Nigel Wood, chief executive of the IRL, described the partnership with RLWC2021 as a no-brainer from a commercial perspective.
He added: “The opportunity to work collaboratively on the broadcast production is a very sensible commercial arrangement. It puts the whole presentation of the tournament in the hands of the organisers.
"Together with the tournament's domestic broadcast partner the BBC, we can deliver a great experience for viewers of the men’s, women’s and wheelchair tournaments. It also allows the tournament to make a range of content available to broadcasters of every kind around the world.
“Our offer to world broadcasters will be the most flexible and accessible World Cup ever.”
The two parties are hoping to maximise rights sales globally but their hopes of receiving significant broadcast rights fees could be impacted by the global coronavirus pandemic.
Dutton believes this presents a challenge for the organisers to work through as he expects a depressed market.
He said: “We are very realistic, we did a big piece of work at the start of the year where we travelled to Australia and New Zealand and had a number of meetings with different potential broadcast partners and clearly upon our return to the UK, the world had changed.
“So we have to be realistic, Australia and New Zealand are the dominant markets, one of the interesting aspects to this compared to any other Rugby League World Cup is we have some new nations which present some new territories so we are, whilst being realistic, very keen to try and exploit those opportunities.
“But like the rest of the world, the broadcast market has been materially impacted and it once again presents another challenge for us to work through.”

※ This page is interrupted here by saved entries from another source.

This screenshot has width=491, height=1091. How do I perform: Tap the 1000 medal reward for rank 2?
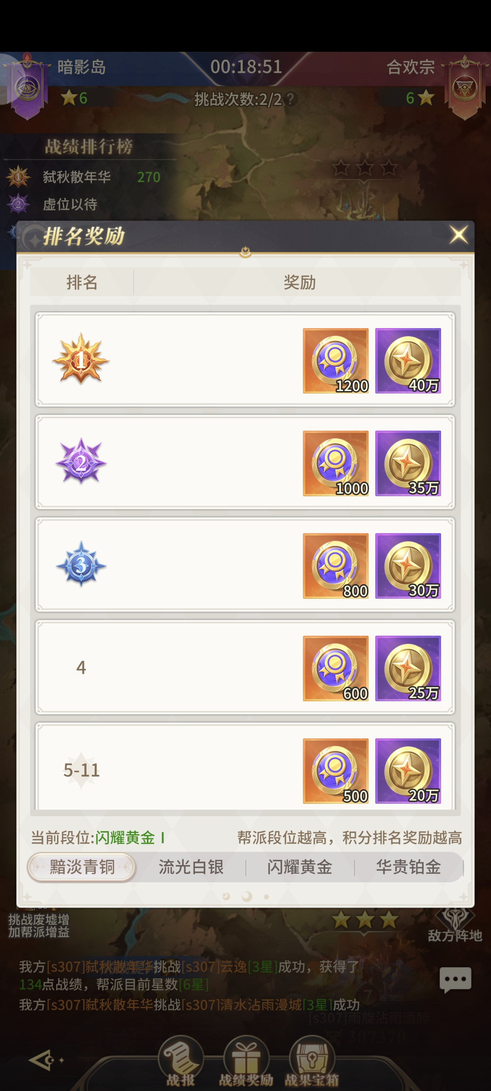[x=336, y=463]
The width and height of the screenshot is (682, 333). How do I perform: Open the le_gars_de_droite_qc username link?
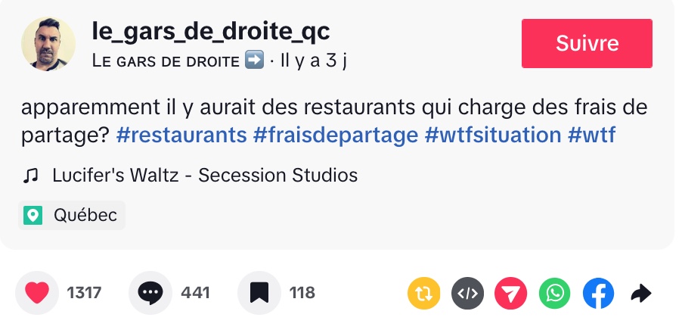click(x=210, y=31)
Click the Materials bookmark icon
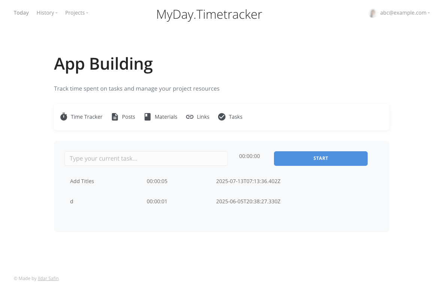Screen dimensions: 443x307 (x=148, y=116)
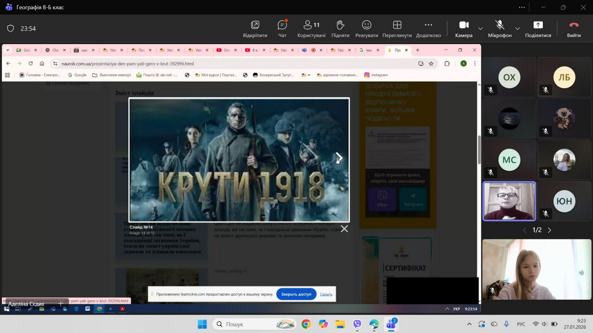Show the participants list (Користувачі)
Viewport: 593px width, 333px height.
pyautogui.click(x=311, y=29)
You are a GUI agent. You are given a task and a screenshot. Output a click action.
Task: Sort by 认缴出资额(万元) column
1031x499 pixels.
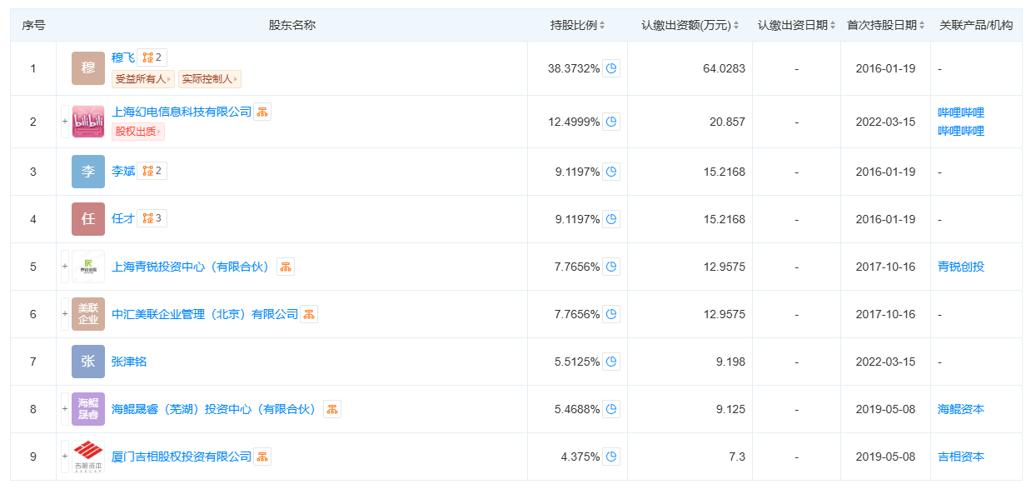pyautogui.click(x=736, y=26)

Asked how the pandemic has affected negotiations, he replied: “It [Covid-19] has definitely had an impact. I would say we are slightly more fortunate than many other people because time has always been on our side but now as we ramp up to going on sale, some of the conversations, like the international sales rights on broadcast, simply came to a standstill so we can now put some energy into that and pick those up.”
Dutton is hopeful the partnership with the IRL will allow the World Cup to have a global reach and tap into new and emerging markets.
Aside from Australia and New Zealand, which Dutton expects to be the first territories where international broadcast deals will be concluded and announced in the coming months, he has identified key regions they will be targeting.
The RLWC2021 chief said: “If we look in Asia, and a strong contingent from the pacific, there is already some real interest which is absolutely no surprise. We are also going for more coverage across Europe than the tournament has ever had.
“We have got a South American nation playing for the first time where Brazil Women will start the tournament against England in the women’s tournament, which is a great opportunity for us and we have North and Central America, we have got Jamaica featuring for the first time.
“We think there are enough territories to present opportunities, predominantly this is about trying to maximise both revenue and reach and build that for the IRL moving forward as they go into 2025 and beyond.”
Broadcasters from key markets for the 2017 World Cup included the BBC and Premier Sports in the UK, Seven in Australia, BeIN Sports in France, Sky in New Zealand and Fox Sports in USA.
Domestically, the BBC will show all 61 matches next year, across three tournaments, live on its platforms.
The three RLWC2021 tournaments, which will take place across 21 venues in England, will run from 23 October to 27 November, and involve 32 national teams (16 in the men's edition and eight each in the women's and wheelchair competitions).